24. Admissible number of votes to a voter.- A voter shall have as many
numbers of votes as the number of seats reserved for the zone of the
constituency in which the voter resides.

57

25. Mode of election.- (1) The election shall be by poll and a voter shall cast
his vote in person at an election station set up for the purpose-,
*
[……………]

**“Provided that all voters, having an overseas registered address
or a local address of a district where a polling station has not been
established, shall be entitled to vote in an electronic form or through a
ballot subject to provision of sub-bye-law (3).”

(2) If any voter is allowed to vote either by post or exercises his option
to cast his vote in electronic form, he shall be entitled to cast his vote only
in such mode and not by or in any other mode.

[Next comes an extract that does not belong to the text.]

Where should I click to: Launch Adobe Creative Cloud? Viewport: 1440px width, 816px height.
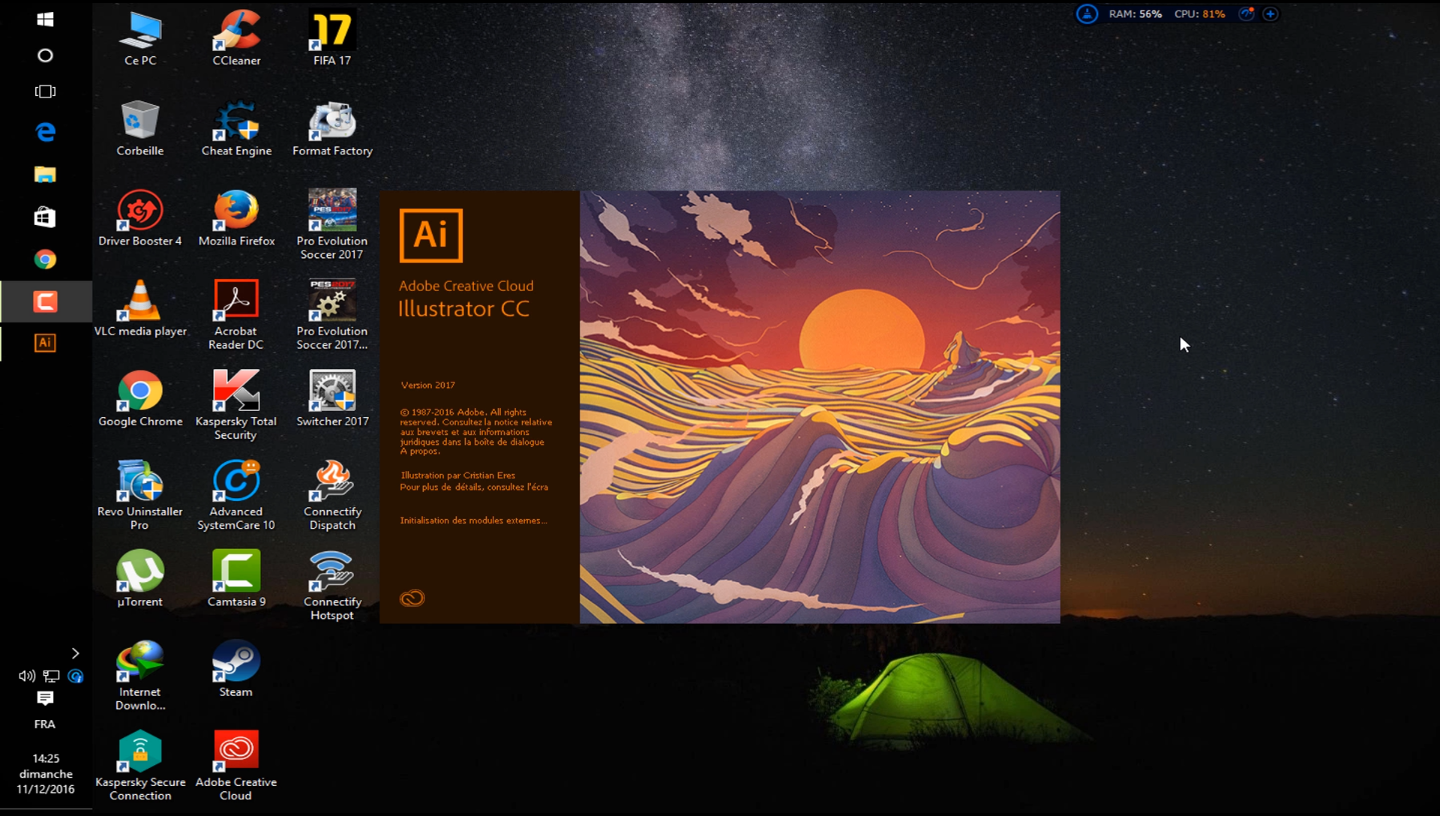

(3) **Where a voter under proviso to sub-bye-law (1) intends to
exercise his option to cast his vote in the electronic manner, he shall
inform the Election Committee in writing of his intention to do so in the
prescribed manner at least forty days prior to the date of election. A voter
not exercising the option within aforesaid timelimit shall only be eligible
to cast his vote through post.

(4) All provisions relating to ballot papers shall be applicable to ballot
sent in the electronic form.

(5) For the purpose of ballot in electronic form, the Election
Committee shall cause the ballot to be in the form such that the identity of
the voter casting the vote is not disclosed.

26. Election stations.- The Election Committee shall set up such number of
election stations at such places as it may deem necessary:

Provided that no election station shall be set up in any town or city having
less than ten voters, according to their addresses as given in the list of
members eligible to vote.

27. Election Officer.- (1) The Election Committee shall appoint an Election
Officer for each election station and may also appoint such other person as
it may deem necessary to assist the Election Officer.

*
Deleted the words “except where he exercises option to cast his vote by post or in electronic form”. S.R.O. 30(KE)/2013
dated May 29, 2013 published in the Extra-ordinary Gazette of Pakistan dated J une1, 2013
** S.R.O. 30(KE)/2013 dated May 29, 2013 published in the Extra-ordinary Gazette of Pakistan dated J une 1, 2013

58

(2) The Election Officer shall, in addition to performing the duties
imposed upon him by these bye-laws, be in general charge of all
arrangements at the election station and may issue order as to the
manner in which persons shall be admitted to the election station and
generally for the preservation of peace and order at or in the vicinity
of the election station.

28. Secret chamber.- There shall be a secret chamber or chambers at each
election station for casting votes by voters.

29. Ballot paper.- The ballot paper shall contain a list of the candidates
validly nominated for a zone of the constituency and shall bear the seal of
the Election Committee.

30. Presence of the Candidates and their authorized representatives at the
election stations.- (1) A contesting candidate shall be entitled to be
present at the election station or stations in the respective zone.

(2) A contesting candidate may, before the commencement of the poll,
appoint for each polling booth at an election station two polling
agents, who shall be members of the Institute but only one of them
shall be entitled to be present at a time on his behalf at that
particular polling booth.

(3) No appointment of a polling agent shall be valid unless the
candidate has issued a letter of authority to such polling agent and
that letter shall contain the full name, membership number, address
of the polling agent and the name of the polling booth of an
election station at which he is authorized to be present.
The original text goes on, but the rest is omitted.